We have the ancestral leanings of Freud who built his work on a hierarchical structure of treatment: The White cisgender man knows best and holds the position of expert. He says little while the client writhes in their own discomfort, curiosities, and free associations. The client is then analyzed through the use of interpretation, a very powerful force that suggests that there is knowing outside of the client that must be shared with them. And once these interpretations are absorbed, the client can integrate the “truth” about themselves, freer of defensive functioning, and ready to meet those two main goals: love and work.
Beyond the leanings of psychotherapy and the role it has played in colonizing minds through diagnosis, interpretation, and the withholding stance of the therapist, we are living in a moment in time that is defined by the erosion of truth, the assault of anything ‘different’, and vicious racism, homophobia, and transphobia.
Which leaves us with the mandate to accept that the political is the clinical and to allow the clinical to inform our political thinking. And to think about what this really means.
First, it means to start taking seriously the theorists who have been erased by Freud over time and to think about the reasons why clinical thought has been as whitewashed as it has. This means that we need to start practicing with the voices of people of color in mind, even if those voices cannot be found in traditional, academic sources. It means that we also need to seek out the voices of queer practitioners and thinkers who have long considered how to subvert the dominant paradigm of therapist as expert and client as learner.

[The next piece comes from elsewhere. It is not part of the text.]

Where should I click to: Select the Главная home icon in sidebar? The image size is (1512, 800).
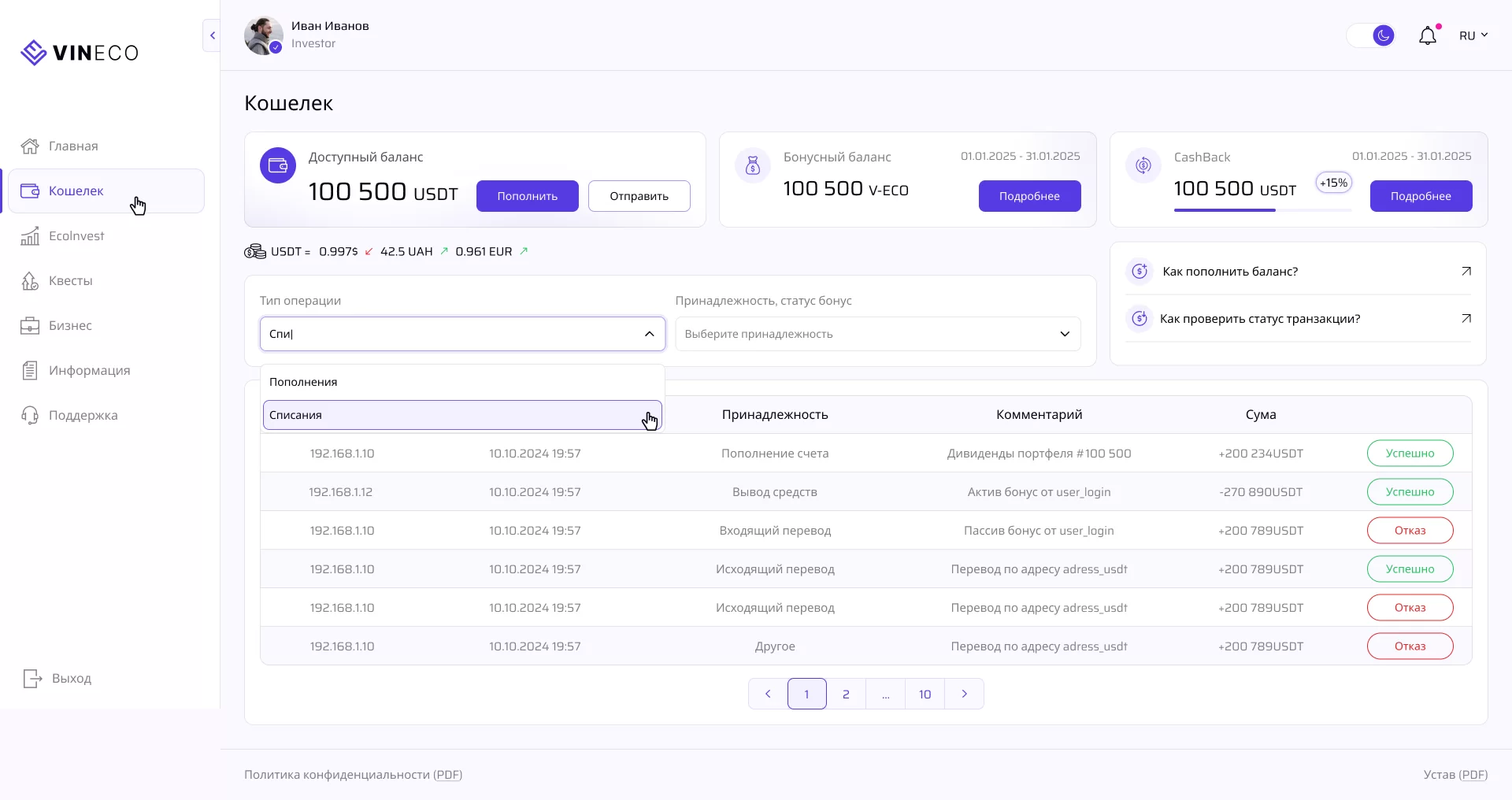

We also need to consider that perhaps the chief learner in the therapeutic dyad is the therapist themselves. And, oftentimes, the client is indeed the educator have lived life at the margins of multiple oppressed identities. When a client comes in tears over the recent separation of children from parents at the border, do we know why they are crying better than they know? It is the sheer injustice of it? Is it the triggering nature of seeing attachments ruptured at the hands of government bodies? Is it the fear over the clients own immigration status? Is there something to actually interpret or make sense of? Is this about transference or countertransference? The fact is that we, as therapists, don’t know. And we can’t know until we simply give our clients the space to explore their own truths and to define what substantiates truth for themselves.
We also can’t sit there, continuously unaffected, ourselves. That is the model set forth by years of traditional psychotherapy: the fully contained and perfectly analyzed therapist sits and listens, hovering above the emotional rivers that flow within their own room. So if a client comes in not crying about what is happening at our border, can we be the one to cry?
Can we be the one to bring it up?
Can we wonder aloud about where the empathy or concern is? Traditionally, the answer to these questions is: of course not. But if we are really to respond to this political moment and the proliferation of dehumanization that is happening around us, don’t we have a clinical responsibility to say something? Isn’t it more important to feel than it is to love and work? Is it possible to love and work if we can’t feel?
We also have to wonder to what extent the ability to love and to work is possible in a world where work often means needing to mask one’s identity. And, love means building a mutual and trusting bond when many of one’s attachments have been ruptured. We need to question these fundamental treatment guidelines and goals and reconstruct wellness in favor of a client living fully, in a body and an identity that feels self-actualized and authentic. We need to reconstruct wellness in favor of a person’s inability to adjust to the world around them, rather than by adapting the travesties that surround us all. These travesties ought to be impacting us to the point of what looks like crazy, but is actually the truest possible sanity that can be achieved right now.